Tuesday 24 January 2012

David Cameron is downright delusional if he still thinks unemployment will fall over this parliament


The Golden Latrine dimly remembers July 2010, one month after the Coalition's election - a time when he was still hiding under the duvet, fingers firmly plugged in his ears, la-la-laing and praying it was all just a feverish dream.

Back then our freshly-minted PM latched on to figures from the Office of Budget Responsibility (OBR) to confidently predict during Prime Minister's Questions: "Unemployment is going to be falling during this Parliament". Let me just repeat that: Unemployment is going to be falling during this Parliament.

While it was transparently obvious that the deficit reduction plan was going to wipe out large swathes of public sector jobs, Cameron was insistent that the growth in the private sector would more than makes up it.

In fact, as recently as June 2011, Cameron's friends at the Thatcherite Centre for Policy Studies were claiming that public sector job losses would be offset by a ratio of 3:1 in the year from March 2011.

Those claims now look openly delusional, to put it mildly. Over the last year, new private sector jobs have (just) offset public sector job losses, but I don't imagine that momentum is likely to be maintained.

Cameron, meanwhile, is still claiming that there have been over 500,000 new private sector jobs created since he was elected, a claim which some minimal digging from Channel 4's FactCheck proved to be just plain untrue.

New statistics released on January 18 by the Office for National Statistics show unemploymemt at 2.68m (8.3%), the highest since 1995. David Cameron responded at PMQs by taking "responsibility" for the figures, rather than the blame - a stance nicely lampooned by the Guardian's parliamentary sketch writer Simon Hoggart:

[Cameron said] "The government takes absolute responsibility for everything that happens in our economy, and I take responsibility for that." But not the blame. It might be the government's responsibility, but it isn't their fault.

Except clearly it is. The idea that the private sector could take the slack for the wholesale vandalism of the state (and by extension, public sector jobs) has been shown to be fundamentally flawed. In the three months to November, employment in the private sector rose by 5,000, while employment in the public sector fell by 67,000.

There was also a large increase in part-time work, a classic sign, as Larry Elliott has pointed out, of weak demand in the labour market.

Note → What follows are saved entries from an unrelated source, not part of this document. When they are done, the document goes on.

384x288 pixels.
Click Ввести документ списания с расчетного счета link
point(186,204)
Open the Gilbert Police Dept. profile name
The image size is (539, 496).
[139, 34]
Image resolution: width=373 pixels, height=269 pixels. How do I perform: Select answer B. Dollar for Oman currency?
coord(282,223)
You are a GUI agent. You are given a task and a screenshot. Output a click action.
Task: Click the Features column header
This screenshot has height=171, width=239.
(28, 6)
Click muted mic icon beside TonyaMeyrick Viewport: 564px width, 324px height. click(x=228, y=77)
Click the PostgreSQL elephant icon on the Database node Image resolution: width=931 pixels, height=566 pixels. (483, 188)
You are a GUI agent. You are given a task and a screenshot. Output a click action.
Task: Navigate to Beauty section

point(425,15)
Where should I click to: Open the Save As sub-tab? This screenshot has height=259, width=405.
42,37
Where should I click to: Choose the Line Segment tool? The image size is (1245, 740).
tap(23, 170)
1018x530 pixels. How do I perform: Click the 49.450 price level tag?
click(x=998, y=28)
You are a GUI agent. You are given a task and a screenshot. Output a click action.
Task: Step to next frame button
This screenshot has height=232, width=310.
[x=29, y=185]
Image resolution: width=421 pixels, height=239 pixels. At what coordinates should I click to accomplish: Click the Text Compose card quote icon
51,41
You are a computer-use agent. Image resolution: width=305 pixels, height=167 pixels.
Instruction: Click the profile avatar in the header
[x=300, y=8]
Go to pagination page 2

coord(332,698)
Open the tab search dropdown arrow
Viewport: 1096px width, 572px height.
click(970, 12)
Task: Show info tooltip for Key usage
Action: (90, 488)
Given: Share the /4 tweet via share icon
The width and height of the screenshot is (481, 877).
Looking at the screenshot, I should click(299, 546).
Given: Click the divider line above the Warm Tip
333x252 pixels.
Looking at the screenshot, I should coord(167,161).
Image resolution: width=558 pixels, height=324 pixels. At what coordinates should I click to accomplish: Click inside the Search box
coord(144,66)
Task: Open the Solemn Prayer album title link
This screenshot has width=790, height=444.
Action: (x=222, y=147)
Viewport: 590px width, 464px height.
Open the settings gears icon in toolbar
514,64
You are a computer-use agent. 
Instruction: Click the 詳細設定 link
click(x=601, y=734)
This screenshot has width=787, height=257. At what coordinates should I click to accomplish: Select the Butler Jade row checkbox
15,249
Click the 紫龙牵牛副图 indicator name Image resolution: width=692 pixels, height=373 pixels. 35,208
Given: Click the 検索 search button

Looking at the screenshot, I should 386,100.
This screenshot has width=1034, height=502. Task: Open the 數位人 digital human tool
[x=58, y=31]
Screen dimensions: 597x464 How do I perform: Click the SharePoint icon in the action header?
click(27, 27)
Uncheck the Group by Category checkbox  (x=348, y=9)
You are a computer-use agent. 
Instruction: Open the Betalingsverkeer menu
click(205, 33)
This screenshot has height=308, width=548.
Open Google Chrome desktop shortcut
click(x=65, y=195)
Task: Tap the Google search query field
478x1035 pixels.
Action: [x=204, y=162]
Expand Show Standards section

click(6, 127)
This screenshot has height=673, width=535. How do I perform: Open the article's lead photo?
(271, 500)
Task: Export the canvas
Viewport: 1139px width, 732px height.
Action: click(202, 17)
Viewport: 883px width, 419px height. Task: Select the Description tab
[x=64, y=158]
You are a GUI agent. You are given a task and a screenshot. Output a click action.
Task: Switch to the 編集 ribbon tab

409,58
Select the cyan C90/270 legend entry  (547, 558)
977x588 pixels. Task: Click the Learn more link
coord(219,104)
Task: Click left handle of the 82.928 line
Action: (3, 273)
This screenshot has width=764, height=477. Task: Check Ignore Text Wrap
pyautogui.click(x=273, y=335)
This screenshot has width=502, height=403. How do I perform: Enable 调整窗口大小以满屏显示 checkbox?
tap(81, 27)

And why does all of this matter, you ask? Because unemployment is the spanner in the economy, creating a vicious circle. When unemployment is high, people have less money to spend: benefits don't stretch far, and companies can get away with offering pitiful wage increases to those clinging to a job, knowing employees will be take whatever they're offered. But that lack of spending hits the economy, which means new jobs aren't created. It's a cruel algebra, and one that looks set to be troubling the UK for some time to come.